**DIRECTIONS**
Count every line below that holds "Task". Number only.

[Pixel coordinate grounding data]
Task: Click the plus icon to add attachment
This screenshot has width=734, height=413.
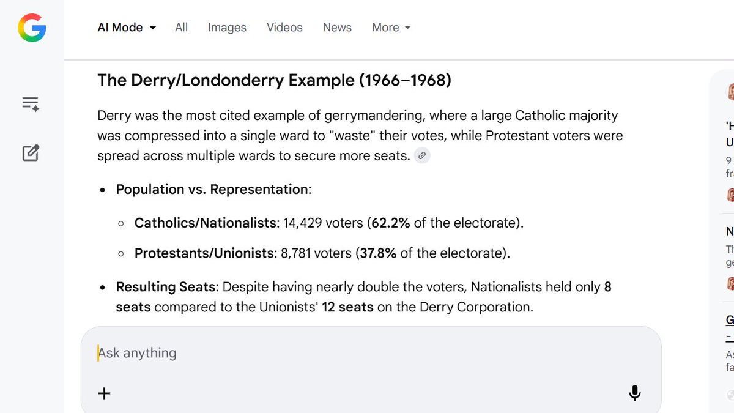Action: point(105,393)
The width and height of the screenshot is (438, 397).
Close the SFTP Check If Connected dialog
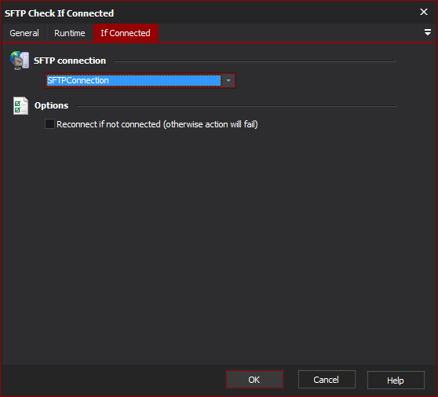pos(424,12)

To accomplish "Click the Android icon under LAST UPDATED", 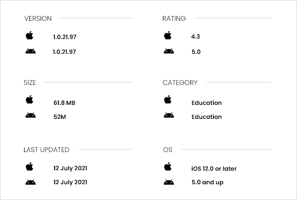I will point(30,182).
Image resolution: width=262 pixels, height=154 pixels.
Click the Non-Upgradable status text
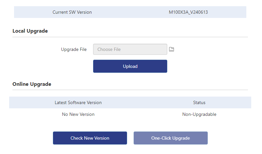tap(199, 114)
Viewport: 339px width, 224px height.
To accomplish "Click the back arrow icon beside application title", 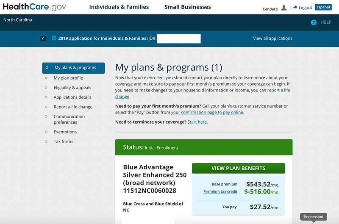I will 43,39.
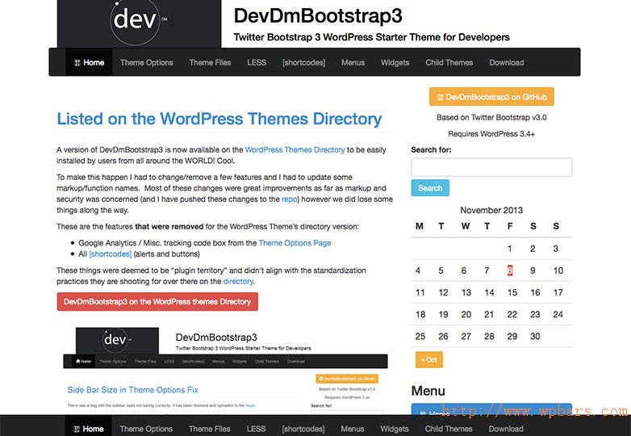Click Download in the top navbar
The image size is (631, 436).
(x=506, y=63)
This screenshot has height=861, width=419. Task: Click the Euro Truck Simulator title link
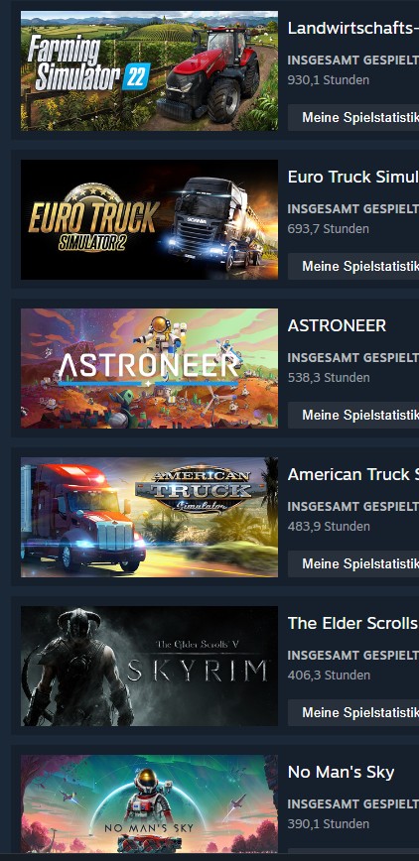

**RESULT BELOW**
2